• WORK TO COMPLETE
Can you copy out the material between the line containing "Viewport: 1200px width, 600px height." and the line containing "pos(46,260)", inclusive?

::: RECORD EXCERPTS :::

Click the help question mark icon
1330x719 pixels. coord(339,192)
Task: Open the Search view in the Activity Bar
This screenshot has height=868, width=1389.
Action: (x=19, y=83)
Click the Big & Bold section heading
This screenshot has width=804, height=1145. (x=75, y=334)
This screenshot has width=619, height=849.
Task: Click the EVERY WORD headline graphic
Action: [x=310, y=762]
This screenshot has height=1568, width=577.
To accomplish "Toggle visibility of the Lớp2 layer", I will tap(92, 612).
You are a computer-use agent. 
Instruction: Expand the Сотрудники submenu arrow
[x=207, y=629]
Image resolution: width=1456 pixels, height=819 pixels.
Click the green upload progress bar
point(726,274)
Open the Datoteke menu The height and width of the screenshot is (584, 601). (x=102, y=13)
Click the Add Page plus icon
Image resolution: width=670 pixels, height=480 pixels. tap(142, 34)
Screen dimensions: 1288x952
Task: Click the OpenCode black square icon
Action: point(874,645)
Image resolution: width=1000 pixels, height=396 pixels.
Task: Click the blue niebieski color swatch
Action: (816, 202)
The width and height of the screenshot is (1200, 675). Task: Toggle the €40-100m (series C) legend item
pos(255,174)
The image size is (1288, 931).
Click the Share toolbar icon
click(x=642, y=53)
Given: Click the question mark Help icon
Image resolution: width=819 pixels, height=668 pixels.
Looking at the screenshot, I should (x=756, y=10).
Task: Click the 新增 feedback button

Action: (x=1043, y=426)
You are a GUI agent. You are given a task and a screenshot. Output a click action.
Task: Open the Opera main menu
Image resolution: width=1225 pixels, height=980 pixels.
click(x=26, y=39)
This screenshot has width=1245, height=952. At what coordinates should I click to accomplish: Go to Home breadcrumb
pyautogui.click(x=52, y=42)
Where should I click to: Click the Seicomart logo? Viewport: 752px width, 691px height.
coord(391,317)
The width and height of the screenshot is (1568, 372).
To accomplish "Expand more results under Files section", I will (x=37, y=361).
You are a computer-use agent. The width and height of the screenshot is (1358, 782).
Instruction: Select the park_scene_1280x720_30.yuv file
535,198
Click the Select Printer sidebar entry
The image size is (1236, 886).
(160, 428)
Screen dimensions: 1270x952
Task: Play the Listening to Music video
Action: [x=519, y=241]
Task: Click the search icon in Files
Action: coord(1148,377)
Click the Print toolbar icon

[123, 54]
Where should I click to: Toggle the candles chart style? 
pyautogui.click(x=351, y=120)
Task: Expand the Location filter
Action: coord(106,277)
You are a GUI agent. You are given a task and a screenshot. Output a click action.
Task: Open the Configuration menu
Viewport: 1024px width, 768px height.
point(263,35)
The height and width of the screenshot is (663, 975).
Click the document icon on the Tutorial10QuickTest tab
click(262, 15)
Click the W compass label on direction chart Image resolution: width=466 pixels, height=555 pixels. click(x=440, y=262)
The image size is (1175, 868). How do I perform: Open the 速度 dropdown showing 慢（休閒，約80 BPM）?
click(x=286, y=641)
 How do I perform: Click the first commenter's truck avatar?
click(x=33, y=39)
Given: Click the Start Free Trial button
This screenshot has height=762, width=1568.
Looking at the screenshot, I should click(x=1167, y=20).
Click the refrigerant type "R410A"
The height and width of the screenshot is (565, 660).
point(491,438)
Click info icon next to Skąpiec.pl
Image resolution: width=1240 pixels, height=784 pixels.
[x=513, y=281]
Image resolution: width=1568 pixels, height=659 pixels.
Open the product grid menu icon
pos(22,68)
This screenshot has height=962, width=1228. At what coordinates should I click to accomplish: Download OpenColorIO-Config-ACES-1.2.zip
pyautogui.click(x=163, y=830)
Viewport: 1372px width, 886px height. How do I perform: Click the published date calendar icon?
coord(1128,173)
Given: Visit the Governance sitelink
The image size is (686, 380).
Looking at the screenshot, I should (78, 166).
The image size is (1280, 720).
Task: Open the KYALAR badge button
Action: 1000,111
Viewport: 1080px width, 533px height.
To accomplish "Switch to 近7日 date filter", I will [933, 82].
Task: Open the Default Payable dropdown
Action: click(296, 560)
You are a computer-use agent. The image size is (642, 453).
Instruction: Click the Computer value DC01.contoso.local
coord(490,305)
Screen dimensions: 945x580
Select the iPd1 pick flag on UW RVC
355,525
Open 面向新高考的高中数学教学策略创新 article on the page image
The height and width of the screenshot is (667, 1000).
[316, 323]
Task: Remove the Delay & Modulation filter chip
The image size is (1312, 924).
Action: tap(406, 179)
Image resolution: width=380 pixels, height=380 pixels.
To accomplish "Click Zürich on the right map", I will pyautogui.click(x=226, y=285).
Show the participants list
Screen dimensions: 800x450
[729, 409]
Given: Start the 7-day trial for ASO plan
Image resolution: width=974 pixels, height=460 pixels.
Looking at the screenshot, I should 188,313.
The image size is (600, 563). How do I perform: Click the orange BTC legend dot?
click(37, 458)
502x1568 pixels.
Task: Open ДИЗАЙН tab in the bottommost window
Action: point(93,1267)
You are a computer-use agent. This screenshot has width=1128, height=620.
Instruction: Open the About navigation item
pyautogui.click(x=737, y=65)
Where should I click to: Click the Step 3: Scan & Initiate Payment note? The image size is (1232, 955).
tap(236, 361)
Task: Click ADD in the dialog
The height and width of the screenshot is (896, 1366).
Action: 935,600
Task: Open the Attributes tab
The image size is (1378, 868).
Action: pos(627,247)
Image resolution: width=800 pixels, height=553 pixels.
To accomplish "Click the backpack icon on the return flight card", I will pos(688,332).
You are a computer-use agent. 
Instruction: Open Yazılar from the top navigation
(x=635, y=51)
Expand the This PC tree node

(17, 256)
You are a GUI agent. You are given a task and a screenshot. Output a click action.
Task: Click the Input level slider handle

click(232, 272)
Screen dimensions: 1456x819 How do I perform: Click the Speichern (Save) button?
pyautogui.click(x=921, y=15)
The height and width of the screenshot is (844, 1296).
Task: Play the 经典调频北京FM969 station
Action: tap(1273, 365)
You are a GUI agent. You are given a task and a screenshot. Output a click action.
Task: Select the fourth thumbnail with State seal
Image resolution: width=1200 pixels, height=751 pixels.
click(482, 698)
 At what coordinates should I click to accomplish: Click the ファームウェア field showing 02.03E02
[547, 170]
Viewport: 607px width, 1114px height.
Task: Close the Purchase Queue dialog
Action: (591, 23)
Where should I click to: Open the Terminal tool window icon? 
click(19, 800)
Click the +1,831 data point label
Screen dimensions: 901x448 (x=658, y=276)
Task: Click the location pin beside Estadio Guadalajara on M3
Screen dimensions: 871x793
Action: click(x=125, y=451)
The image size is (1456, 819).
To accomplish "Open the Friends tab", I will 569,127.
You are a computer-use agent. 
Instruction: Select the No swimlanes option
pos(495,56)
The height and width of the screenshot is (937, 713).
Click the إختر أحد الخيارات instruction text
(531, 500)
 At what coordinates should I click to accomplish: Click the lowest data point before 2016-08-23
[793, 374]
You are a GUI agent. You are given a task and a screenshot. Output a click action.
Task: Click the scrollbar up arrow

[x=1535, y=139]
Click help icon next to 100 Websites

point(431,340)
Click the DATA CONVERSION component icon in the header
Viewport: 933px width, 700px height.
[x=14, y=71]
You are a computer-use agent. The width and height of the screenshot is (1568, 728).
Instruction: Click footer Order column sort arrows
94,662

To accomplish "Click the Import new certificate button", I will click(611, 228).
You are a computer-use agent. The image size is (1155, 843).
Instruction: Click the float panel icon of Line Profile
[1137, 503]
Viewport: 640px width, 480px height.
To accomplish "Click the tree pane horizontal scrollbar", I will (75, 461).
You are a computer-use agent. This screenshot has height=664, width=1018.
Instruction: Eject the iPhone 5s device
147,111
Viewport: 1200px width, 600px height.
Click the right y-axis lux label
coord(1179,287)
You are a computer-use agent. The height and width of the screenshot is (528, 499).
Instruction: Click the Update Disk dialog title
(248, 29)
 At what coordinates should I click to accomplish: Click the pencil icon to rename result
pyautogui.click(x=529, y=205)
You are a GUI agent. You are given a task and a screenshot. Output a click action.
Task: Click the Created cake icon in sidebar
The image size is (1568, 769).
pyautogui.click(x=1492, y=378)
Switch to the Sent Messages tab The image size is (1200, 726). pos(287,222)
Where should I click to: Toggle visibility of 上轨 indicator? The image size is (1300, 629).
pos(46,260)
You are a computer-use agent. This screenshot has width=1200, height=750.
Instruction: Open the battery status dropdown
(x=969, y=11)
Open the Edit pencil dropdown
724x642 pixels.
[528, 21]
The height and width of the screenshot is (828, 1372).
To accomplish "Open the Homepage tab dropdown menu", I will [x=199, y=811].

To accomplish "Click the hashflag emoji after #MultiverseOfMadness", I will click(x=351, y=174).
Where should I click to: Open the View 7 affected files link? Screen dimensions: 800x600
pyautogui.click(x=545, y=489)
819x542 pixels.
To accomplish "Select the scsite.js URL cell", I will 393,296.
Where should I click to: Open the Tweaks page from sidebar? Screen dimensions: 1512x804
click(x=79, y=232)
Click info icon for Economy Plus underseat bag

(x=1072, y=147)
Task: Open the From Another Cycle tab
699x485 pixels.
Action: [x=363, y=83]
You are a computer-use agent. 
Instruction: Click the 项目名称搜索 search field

:::

• FULL ANSWER
Viewport: 1200px width, 600px height.
Click the right y-axis lux label
coord(1179,287)
You are a computer-use agent. The height and width of the screenshot is (528, 499).
Instruction: Click the Update Disk dialog title
(248, 29)
 At what coordinates should I click to accomplish: Click the pencil icon to rename result
pyautogui.click(x=529, y=205)
You are a GUI agent. You are given a task and a screenshot. Output a click action.
Task: Click the Created cake icon in sidebar
The image size is (1568, 769).
pyautogui.click(x=1492, y=378)
Switch to the Sent Messages tab The image size is (1200, 726). pos(287,222)
Where should I click to: Toggle visibility of 上轨 indicator? The image size is (1300, 629).
pos(46,260)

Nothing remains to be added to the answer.